NER-Powered Semantic Search

Open In ColabOpen In Colab Open nbviewerOpen nbviewer Open githubOpen github

This notebook shows how to use Named Entity Recognition (NER) for hybrid metadata + vector search with Pinecone. We will:

  1. Extract named entities from text.
  2. Store them in a Pinecone index as metadata (alongside respective text vectors).
  3. We extract named entities from incoming queries and use them to filter and search only through records containing these named entities.

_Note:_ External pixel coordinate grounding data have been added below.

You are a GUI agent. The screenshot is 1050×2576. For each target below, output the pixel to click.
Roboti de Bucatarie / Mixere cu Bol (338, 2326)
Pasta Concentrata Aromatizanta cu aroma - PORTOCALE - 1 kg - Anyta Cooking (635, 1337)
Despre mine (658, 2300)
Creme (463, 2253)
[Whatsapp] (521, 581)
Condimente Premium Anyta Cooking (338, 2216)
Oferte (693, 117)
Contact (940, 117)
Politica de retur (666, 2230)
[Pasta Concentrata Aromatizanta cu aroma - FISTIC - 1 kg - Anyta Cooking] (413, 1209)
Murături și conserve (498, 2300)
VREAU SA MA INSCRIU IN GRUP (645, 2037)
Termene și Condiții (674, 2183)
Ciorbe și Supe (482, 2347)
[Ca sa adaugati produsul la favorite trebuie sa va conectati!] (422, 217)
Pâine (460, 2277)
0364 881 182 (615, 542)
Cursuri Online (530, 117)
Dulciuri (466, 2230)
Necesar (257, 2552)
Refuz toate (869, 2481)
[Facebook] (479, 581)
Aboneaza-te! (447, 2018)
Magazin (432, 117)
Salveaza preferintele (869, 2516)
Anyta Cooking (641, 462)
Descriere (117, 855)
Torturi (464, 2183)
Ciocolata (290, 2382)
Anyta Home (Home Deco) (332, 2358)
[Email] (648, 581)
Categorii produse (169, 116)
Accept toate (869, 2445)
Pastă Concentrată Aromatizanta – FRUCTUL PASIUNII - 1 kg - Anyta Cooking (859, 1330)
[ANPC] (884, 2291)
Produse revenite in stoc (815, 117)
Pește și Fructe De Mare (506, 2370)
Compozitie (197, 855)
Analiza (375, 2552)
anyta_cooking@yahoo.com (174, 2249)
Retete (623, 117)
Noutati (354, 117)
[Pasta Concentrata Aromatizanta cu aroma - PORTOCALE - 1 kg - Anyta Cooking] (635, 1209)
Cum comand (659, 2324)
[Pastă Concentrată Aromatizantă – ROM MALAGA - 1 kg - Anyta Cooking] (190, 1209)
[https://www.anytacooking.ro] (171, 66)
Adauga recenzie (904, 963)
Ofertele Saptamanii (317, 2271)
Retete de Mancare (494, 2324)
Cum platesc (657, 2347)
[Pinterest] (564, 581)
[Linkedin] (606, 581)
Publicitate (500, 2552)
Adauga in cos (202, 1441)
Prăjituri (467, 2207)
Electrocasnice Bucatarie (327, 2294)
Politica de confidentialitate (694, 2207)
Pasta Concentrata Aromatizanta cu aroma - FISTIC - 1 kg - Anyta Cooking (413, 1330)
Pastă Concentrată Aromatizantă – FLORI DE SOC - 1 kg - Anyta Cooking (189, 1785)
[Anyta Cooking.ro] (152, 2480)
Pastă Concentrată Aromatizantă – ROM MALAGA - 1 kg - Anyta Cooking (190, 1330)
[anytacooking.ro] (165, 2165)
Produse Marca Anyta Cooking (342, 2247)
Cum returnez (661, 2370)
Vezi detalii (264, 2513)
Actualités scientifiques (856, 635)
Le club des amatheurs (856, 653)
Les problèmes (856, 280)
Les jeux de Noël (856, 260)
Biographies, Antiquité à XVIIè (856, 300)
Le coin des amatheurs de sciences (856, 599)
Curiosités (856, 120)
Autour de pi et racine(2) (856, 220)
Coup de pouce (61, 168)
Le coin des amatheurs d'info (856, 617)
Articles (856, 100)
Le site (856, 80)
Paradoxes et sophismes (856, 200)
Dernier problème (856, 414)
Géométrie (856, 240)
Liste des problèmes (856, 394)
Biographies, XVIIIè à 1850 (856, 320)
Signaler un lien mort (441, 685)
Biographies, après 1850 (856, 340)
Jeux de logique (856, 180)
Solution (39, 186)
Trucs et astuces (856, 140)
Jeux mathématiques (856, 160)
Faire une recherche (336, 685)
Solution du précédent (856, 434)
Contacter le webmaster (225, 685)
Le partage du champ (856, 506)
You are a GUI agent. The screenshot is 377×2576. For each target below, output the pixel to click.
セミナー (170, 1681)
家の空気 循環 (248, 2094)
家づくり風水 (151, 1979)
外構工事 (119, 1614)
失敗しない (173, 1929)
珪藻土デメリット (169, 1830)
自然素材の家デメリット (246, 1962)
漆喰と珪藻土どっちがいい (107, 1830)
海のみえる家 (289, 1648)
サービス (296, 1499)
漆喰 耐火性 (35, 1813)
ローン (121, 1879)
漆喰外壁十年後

This is particularly helpful if you want to restrict the search score to records that contain information about the named entities that are also found within the query.

Let's get started.

Install Dependencies

!pip install sentence_transformers pinecone-client datasets

Load and Prepare Dataset

We use a dataset containing ~190K articles scraped from Medium. We select 50K articles from the dataset as indexing all the articles may take some time. This dataset can be loaded from the HuggingFace dataset hub as follows:

from datasets import load_dataset

# load the dataset and convert to pandas dataframe
df = load_dataset(
    "fabiochiu/medium-articles",
    data_files="medium_articles.csv",
    split="train"
).to_pandas()
# drop empty rows and select 50k articles
df = df.dropna().sample(50000, random_state=32)
df.head()
title text url authors timestamp tags
4172 How the Data Stole Christmas by Anonymous\n\nThe door sprung open and our t... https://medium.com/data-ops/how-the-data-stole... [] 2019-12-24 13:22:33.143000+00:00 [Data Science, Big Data, Dataops, Analytics, D...
174868 Automating Light Switch using the ESP32 Board ... A story about how I escaped the boring task th... https://python.plainenglish.io/automating-ligh... ['Tomas Rasymas'] 2021-09-14 07:20:52.342000+00:00 [Programming, Python, Software Development, Ha...
100171 Keep Going Quotes Sayings for When Hope is Lost It’s a very thrilling thing to achieve a goal.... https://medium.com/@yourselfquotes/keep-going-... ['Yourself Quotes'] 2021-01-05 12:13:04.018000+00:00 [Quotes]
141757 When Will the Smoke Clear From Bay Area Skies? Bay Area cities are contending with some of th... https://thebolditalic.com/when-will-the-smoke-... ['Matt Charnock'] 2020-09-15 22:38:33.924000+00:00 [Bay Area, San Francisco, California, Wildfire...
183489 The ABC’s of Sustainability… easy as 1, 2, 3 By Julia DiPrete\n\n(according to the Jackson ... https://medium.com/sipwines/the-abcs-of-sustai... ['Sip Wines'] 2021-03-02 23:39:49.948000+00:00 [Wine Tasting, Sustainability, Wine]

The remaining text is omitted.